-- Start Supplied data --

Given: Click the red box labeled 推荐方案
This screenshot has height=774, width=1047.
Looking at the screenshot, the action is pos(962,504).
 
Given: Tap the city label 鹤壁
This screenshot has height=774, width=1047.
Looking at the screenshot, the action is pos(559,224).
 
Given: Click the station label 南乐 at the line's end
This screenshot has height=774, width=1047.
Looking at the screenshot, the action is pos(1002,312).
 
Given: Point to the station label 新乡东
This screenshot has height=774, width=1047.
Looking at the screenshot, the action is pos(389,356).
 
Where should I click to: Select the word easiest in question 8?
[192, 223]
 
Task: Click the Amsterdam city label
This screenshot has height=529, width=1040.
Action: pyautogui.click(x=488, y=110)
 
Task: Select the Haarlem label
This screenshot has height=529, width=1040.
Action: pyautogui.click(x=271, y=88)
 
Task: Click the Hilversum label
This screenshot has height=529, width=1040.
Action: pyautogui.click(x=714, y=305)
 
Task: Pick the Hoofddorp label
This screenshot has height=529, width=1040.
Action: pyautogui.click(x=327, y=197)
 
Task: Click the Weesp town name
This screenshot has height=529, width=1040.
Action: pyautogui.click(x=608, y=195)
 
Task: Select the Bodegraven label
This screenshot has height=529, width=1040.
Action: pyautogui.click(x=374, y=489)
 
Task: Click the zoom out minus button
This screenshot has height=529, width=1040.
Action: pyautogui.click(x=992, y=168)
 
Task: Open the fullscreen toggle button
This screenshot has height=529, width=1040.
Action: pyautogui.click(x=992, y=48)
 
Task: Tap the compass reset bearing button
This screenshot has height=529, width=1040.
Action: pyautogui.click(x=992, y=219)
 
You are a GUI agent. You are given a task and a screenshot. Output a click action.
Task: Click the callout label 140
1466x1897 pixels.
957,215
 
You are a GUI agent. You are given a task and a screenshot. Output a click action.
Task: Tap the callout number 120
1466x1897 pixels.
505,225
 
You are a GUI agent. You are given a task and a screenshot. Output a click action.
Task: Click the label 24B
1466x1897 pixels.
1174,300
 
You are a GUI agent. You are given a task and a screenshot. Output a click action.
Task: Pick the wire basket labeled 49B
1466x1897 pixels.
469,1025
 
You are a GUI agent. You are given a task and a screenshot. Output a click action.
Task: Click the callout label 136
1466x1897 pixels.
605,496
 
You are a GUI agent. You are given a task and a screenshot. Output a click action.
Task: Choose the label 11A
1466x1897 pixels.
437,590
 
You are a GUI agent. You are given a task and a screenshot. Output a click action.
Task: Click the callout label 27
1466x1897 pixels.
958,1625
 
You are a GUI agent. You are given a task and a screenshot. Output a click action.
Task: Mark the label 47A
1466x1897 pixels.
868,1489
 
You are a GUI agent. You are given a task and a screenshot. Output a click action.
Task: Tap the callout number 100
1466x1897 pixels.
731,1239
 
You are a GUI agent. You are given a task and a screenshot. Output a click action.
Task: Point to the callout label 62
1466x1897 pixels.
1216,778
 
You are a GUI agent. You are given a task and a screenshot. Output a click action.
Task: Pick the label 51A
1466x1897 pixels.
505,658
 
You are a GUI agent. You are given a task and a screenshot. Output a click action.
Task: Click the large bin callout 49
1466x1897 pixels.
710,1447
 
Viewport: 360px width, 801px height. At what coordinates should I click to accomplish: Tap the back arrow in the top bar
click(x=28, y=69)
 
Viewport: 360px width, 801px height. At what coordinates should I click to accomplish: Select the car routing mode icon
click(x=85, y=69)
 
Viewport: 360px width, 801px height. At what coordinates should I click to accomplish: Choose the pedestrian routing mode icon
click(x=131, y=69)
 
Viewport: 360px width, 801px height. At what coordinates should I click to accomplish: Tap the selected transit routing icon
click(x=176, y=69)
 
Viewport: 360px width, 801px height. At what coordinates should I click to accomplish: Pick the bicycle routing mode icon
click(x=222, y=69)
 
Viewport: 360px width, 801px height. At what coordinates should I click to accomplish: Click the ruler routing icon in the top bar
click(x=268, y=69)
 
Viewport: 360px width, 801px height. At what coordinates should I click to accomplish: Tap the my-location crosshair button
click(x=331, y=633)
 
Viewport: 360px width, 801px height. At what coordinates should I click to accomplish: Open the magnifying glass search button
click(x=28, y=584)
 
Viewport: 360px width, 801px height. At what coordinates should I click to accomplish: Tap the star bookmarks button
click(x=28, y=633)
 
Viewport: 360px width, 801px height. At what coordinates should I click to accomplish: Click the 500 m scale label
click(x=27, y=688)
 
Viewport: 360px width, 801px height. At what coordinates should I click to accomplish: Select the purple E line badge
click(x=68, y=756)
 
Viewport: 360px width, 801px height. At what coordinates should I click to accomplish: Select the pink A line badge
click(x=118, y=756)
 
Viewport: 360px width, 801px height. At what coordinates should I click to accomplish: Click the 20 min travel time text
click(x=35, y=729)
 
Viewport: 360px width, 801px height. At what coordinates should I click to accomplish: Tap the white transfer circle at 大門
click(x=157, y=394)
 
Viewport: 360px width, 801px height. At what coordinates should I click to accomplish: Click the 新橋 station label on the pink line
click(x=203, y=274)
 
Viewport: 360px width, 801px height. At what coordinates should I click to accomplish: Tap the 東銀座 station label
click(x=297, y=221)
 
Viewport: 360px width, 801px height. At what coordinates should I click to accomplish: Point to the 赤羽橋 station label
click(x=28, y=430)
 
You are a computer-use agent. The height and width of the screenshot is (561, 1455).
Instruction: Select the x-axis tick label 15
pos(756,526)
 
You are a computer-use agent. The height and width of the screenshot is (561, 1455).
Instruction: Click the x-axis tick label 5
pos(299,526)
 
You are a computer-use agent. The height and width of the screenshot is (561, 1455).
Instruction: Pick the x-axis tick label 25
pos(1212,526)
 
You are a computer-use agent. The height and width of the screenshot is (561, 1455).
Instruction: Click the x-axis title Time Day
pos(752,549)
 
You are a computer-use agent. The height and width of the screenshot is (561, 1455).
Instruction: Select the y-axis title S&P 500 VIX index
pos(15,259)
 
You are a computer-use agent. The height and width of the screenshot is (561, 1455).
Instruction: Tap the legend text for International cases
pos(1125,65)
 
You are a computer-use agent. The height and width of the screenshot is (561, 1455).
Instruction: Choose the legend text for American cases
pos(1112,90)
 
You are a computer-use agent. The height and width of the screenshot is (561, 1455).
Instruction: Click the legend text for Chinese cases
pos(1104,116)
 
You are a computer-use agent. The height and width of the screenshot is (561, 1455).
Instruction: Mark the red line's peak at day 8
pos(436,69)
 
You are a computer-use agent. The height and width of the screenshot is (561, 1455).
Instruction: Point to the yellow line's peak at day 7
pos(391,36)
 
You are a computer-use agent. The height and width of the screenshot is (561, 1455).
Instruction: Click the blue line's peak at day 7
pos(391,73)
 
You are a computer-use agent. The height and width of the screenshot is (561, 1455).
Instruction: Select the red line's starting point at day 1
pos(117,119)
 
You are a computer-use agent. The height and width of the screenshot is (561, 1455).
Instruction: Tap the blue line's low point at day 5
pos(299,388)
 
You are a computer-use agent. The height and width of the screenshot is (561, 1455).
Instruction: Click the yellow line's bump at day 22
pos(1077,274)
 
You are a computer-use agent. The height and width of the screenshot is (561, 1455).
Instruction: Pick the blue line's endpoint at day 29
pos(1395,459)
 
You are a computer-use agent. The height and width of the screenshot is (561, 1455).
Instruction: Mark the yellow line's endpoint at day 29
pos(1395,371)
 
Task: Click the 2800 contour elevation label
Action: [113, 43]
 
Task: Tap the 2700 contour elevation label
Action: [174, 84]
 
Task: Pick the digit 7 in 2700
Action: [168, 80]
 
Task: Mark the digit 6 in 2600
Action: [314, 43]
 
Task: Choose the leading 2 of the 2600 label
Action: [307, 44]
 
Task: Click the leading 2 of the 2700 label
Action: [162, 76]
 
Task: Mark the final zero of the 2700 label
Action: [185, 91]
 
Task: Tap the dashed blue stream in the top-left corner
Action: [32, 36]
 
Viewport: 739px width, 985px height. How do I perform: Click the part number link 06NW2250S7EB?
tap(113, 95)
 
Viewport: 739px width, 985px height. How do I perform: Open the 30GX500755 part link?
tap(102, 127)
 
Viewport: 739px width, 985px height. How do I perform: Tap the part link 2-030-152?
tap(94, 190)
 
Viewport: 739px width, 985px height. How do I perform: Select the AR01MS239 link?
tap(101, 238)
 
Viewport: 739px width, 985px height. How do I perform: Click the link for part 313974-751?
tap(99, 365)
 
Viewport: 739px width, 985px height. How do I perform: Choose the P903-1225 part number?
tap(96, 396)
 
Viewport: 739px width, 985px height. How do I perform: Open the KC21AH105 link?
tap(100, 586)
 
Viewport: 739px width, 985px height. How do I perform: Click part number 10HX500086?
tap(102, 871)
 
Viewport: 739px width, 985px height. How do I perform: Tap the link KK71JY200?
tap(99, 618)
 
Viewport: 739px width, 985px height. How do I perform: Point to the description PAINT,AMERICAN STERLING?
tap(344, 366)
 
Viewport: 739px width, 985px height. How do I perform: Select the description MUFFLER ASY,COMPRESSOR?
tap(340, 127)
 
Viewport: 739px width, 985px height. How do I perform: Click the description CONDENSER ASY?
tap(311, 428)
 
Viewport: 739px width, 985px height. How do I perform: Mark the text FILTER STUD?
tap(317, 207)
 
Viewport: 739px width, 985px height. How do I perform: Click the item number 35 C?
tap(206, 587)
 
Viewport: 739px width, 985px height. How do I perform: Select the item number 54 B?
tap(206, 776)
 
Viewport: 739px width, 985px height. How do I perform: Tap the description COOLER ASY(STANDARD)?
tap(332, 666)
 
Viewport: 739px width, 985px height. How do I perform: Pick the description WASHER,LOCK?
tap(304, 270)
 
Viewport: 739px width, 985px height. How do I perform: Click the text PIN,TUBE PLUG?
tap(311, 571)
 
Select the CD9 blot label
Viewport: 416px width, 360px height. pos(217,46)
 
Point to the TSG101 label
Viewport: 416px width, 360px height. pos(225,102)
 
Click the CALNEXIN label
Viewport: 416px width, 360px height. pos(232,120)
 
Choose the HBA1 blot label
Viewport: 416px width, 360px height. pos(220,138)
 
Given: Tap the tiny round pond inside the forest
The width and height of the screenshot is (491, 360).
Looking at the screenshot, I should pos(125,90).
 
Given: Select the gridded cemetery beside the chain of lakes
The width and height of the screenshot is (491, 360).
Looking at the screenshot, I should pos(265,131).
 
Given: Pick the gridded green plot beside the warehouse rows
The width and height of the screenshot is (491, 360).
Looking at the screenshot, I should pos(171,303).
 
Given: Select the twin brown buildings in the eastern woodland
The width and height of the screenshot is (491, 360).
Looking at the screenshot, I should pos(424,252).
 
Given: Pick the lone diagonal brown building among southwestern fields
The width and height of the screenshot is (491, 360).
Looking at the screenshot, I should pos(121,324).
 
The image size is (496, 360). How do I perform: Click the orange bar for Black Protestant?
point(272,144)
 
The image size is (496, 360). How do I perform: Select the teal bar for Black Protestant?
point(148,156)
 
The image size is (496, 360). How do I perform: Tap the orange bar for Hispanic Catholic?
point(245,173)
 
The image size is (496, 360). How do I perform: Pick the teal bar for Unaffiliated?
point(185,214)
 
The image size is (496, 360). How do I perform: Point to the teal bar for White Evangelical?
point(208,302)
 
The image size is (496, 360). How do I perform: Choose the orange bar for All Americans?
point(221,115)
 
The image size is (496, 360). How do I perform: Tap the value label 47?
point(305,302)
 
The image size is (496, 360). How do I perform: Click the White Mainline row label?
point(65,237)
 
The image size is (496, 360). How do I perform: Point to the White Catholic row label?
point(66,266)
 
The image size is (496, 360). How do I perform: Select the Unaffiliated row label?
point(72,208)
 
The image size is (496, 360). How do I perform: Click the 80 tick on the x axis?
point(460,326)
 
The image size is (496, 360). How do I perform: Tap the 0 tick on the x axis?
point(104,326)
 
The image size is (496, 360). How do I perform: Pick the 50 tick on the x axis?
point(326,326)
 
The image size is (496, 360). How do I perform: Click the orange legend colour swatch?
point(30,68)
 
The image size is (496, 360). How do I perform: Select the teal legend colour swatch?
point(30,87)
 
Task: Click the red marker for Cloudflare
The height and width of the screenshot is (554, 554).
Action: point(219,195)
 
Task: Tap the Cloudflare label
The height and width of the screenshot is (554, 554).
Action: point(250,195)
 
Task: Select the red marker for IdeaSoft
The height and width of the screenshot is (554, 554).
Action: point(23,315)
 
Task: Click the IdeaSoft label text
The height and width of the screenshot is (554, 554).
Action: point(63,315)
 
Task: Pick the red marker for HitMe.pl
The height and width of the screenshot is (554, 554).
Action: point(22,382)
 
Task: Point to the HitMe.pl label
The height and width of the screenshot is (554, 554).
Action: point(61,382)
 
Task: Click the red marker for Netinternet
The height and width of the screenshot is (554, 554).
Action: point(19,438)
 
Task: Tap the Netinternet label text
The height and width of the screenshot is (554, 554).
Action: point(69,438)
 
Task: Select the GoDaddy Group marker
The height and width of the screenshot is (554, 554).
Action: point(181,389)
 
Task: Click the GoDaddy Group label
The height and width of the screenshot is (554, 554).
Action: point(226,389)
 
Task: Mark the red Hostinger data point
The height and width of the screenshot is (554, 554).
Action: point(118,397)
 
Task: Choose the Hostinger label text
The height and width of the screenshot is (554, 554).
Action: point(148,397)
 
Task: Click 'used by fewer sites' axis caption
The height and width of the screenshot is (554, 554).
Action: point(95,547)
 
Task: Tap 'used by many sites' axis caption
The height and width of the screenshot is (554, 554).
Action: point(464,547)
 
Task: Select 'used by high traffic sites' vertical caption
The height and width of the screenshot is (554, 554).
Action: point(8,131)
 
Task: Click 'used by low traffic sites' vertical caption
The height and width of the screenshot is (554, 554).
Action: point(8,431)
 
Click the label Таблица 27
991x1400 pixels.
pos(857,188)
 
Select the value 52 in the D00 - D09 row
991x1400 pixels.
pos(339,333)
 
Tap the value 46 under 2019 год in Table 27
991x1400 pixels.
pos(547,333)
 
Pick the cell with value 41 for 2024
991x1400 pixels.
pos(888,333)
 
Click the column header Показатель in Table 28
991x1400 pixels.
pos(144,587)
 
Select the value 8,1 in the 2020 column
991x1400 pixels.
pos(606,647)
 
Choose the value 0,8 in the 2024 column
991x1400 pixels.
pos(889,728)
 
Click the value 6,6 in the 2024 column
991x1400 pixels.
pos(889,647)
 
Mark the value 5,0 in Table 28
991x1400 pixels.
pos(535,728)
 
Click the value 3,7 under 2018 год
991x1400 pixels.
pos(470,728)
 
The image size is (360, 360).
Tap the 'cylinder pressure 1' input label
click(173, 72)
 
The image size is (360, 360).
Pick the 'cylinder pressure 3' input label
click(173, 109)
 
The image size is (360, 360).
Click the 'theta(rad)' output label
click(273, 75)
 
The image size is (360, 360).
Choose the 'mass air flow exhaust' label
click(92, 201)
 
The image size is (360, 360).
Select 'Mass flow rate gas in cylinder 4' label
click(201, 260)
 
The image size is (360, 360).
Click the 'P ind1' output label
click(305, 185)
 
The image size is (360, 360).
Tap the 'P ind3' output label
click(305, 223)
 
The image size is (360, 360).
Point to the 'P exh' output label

-- End Supplied data --

■ **Task directions**:
Revise the rows that open with the line containing "teal bar for Black Protestant?" and close with the line containing "point(65,237)". Change "teal bar" to "green bar" throughout and leave everything else as it is.

■ **Correct response**:
The image size is (496, 360). How do I perform: Select the green bar for Black Protestant?
point(148,156)
 
The image size is (496, 360). How do I perform: Tap the orange bar for Hispanic Catholic?
point(245,173)
 
The image size is (496, 360). How do I perform: Pick the green bar for Unaffiliated?
point(185,214)
 
The image size is (496, 360). How do I perform: Point to the green bar for White Evangelical?
point(208,302)
 
The image size is (496, 360). How do I perform: Choose the orange bar for All Americans?
point(221,115)
 
The image size is (496, 360). How do I perform: Tap the value label 47?
point(305,302)
 
The image size is (496, 360). How do I perform: Click the White Mainline row label?
point(65,237)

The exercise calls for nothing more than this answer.